Neandertaler und Höhlenlöwe
MANNHEIM / SIEGSDORF Südlich des Chiemsee liegt die kleine Gemeinde Siegsdorf. 1975 fanden dort zwei Schüler beim Spielen die Knochen eines Mammuts. Zehn Jahre später brachten Grabungen weitere Überreste von eiszeitlichen Säugern zu Tage, unter anderem das Skelett eines Höhlenlöwen. Verräterische Schnittspuren zeigten sich bei der ersten Untersuchung und das Rasterelektronenmikroskop belegte die Vermutung der Wissenschaftler: es sind Spuren des Menschen.
Erst kürzlich gelang Dr. Wilfried Rosendahl von den Reiss-Engelhorn-Museen zusammen mit seinem Kollegen Dr. Robert Darga, dem“Hüter der Knochen von Siegsdorf“ und Leiter des dortigen Naturkunde- und Mammutmuseums, eine neue Datierung des Fundes und damit eine klare Bestimmung des Menschen, der an dem Skelett des Höhlenlöwen seine Spuren hinterlassen hat – der klassische Neandertaler, dessen Anwesenheit im oberbayerischen Alpenvorland damit erstmals belegt werden kann. So gesichert die Datierung auch sein mag, immer noch bleiben spannende Fragen der Wissenschaftler offen: Wie spielte sich diese Begegnung zwischen Neandertaler und Höhlenlöwe ab? Warum haben die Menschen ihm nicht „das Fell über die Ohren gezogen“? Es lässt sich mit Sicherheit sagen, dass das Tier nicht enthäutet wurde. Und warum haben sich die Jäger offensichtlich nur mit ein paar Stücken Fleisch, welche aus dem toten Tier herausgeschnitten wurden, zufrieden gegeben?

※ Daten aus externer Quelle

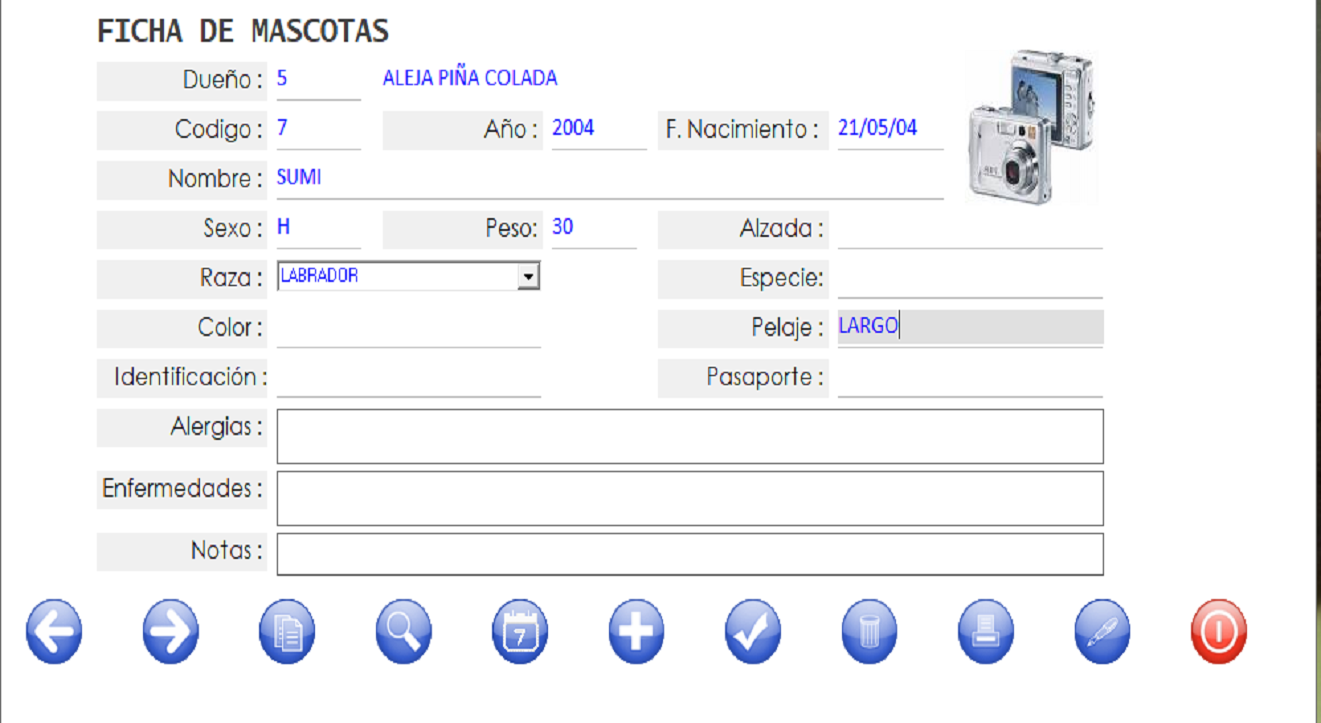This screenshot has width=1321, height=723.
Task: Focus the Notas text field
Action: 689,554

Dr. Wilfried Rosendahl hat jetzt die Ergebnisse seiner Untersuchung in „Spektrum der Wissenschaften“Ausgabe 10/2004 veröffentlicht. Rosendahl ist promovierter Geoarchäologe und Kurator an den Reiss-Engelhorn-Museen in Mannheim. Außerdem wirkt er an verschiedenen Forschungsprojekten zum Thema „Mensch, Klima und Umwelt im Eiszeitalter“ mit.